(Task requirements):
Print the entries below in their entirety, exactly as they are written.

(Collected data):
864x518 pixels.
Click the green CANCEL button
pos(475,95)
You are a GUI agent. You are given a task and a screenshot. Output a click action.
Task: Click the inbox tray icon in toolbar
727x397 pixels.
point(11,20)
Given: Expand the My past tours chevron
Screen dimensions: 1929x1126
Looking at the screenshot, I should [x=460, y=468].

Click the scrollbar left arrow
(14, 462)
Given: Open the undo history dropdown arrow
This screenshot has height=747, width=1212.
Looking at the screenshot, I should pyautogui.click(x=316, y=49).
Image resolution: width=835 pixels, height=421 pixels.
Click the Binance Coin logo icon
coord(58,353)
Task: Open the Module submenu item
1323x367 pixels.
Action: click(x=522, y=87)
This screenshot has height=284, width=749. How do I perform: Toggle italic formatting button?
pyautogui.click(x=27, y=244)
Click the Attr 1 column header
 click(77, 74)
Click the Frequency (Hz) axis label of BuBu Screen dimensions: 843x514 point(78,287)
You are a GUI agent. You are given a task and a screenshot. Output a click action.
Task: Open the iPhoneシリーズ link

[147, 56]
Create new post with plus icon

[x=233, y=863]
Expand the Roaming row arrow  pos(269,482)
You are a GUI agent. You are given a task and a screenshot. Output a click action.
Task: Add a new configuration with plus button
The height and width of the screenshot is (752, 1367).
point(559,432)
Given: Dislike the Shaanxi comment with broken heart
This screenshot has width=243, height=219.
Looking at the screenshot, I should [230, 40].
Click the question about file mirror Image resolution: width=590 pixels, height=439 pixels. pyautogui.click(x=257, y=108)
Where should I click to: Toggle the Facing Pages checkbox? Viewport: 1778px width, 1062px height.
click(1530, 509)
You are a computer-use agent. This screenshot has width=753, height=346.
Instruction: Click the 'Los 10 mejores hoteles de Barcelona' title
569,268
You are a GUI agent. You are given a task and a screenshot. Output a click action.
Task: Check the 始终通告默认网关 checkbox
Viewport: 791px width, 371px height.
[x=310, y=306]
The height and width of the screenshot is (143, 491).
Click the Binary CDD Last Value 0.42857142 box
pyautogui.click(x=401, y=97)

(Exercise output):
864x518 pixels.
Click the green CANCEL button
pos(475,95)
You are a GUI agent. You are given a task and a screenshot. Output a click action.
Task: Click the inbox tray icon in toolbar
727x397 pixels.
point(11,20)
Given: Expand the My past tours chevron
Screen dimensions: 1929x1126
Looking at the screenshot, I should [x=460, y=468].

Click the scrollbar left arrow
(14, 462)
Given: Open the undo history dropdown arrow
This screenshot has height=747, width=1212.
Looking at the screenshot, I should pyautogui.click(x=316, y=49).
Image resolution: width=835 pixels, height=421 pixels.
Click the Binance Coin logo icon
coord(58,353)
Task: Open the Module submenu item
1323x367 pixels.
Action: click(x=522, y=87)
This screenshot has height=284, width=749. How do I perform: Toggle italic formatting button?
pyautogui.click(x=27, y=244)
Click the Attr 1 column header
 click(77, 74)
Click the Frequency (Hz) axis label of BuBu Screen dimensions: 843x514 point(78,287)
You are a GUI agent. You are given a task and a screenshot. Output a click action.
Task: Open the iPhoneシリーズ link

[147, 56]
Create new post with plus icon

[x=233, y=863]
Expand the Roaming row arrow  pos(269,482)
You are a GUI agent. You are given a task and a screenshot. Output a click action.
Task: Add a new configuration with plus button
The height and width of the screenshot is (752, 1367).
point(559,432)
Given: Dislike the Shaanxi comment with broken heart
This screenshot has width=243, height=219.
Looking at the screenshot, I should [230, 40].
Click the question about file mirror Image resolution: width=590 pixels, height=439 pixels. pyautogui.click(x=257, y=108)
Where should I click to: Toggle the Facing Pages checkbox? Viewport: 1778px width, 1062px height.
click(1530, 509)
You are a computer-use agent. This screenshot has width=753, height=346.
Instruction: Click the 'Los 10 mejores hoteles de Barcelona' title
569,268
You are a GUI agent. You are given a task and a screenshot. Output a click action.
Task: Check the 始终通告默认网关 checkbox
Viewport: 791px width, 371px height.
[x=310, y=306]
The height and width of the screenshot is (143, 491).
Click the Binary CDD Last Value 0.42857142 box
pyautogui.click(x=401, y=97)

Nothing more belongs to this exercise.